Mi dispiace per la morte di Gianni Minà. Però erano tanti anni che non lo vedevo più in televisione.
Edmondo Ravelli
via email
Gentile lettore, non lo vedeva perché la Rai non lo faceva lavorare da circa 20 anni, e men che mai le altre emittenti. Un “democratico” bavaglio. E neanche i giornali, tranne rare eccezioni, lo intervistavano. Eppure avrebbe avuto molte cose da dire: per esempio, era un grande conoscitore dell’America latina, ma nessuno si è sognato di interpellarlo sul Venezuela, quando gli Usa sostennero il tentato golpe di Guaidò e affamarono il Paese con le sanzioni. Su di lui era scesa una cappa di silenzio. Ora che la morte gli ha chiuso la bocca per sempre, i giornaloni e la Rai – farisei, sepolcri imbiancati – lo pongono nel pantheon dei grandi accanto a Biagi, Montanelli, Bocca. Adesso ricordano che era l’intervistatore dei grandi personaggi del pensiero antagonista.
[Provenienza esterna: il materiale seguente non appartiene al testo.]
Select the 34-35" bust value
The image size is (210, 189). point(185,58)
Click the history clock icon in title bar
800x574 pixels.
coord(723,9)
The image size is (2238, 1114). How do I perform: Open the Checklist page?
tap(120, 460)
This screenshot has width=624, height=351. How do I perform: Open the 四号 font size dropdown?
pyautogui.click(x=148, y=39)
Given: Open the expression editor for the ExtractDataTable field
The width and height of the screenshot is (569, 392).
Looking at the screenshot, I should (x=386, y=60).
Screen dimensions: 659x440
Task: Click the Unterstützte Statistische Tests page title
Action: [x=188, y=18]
Come il cubano Fidel Castro. Come lo scrittore Garcia Màrquez. Come Maradona, l’indio che si era emancipato grazie al suo talento, pur pagando un prezzo ai demoni interiori (“Che ti succede, Diego?” gli chiese in un’intervista). O come Mohammed Alì Cassius Clay, che rifiutò il servizio di leva in Vietnam e preferì privarsi del titolo mondiale e scontare tre anni di galera: “Perché dovrei sparare ai vietnamiti? Loro non mi hanno mai chiamato ‘negro’. Il mio nemico è la gente bianca che mi opprime in America, non i vietnamiti o i cinesi”. Minà aveva solo il suo blog per scrivere: pacifista convinto, ergo pericoloso, nell’ultimo post spiegava che “per sapere qualcosa di vero, ormai ascolto quasi solamente Radio Vaticana”.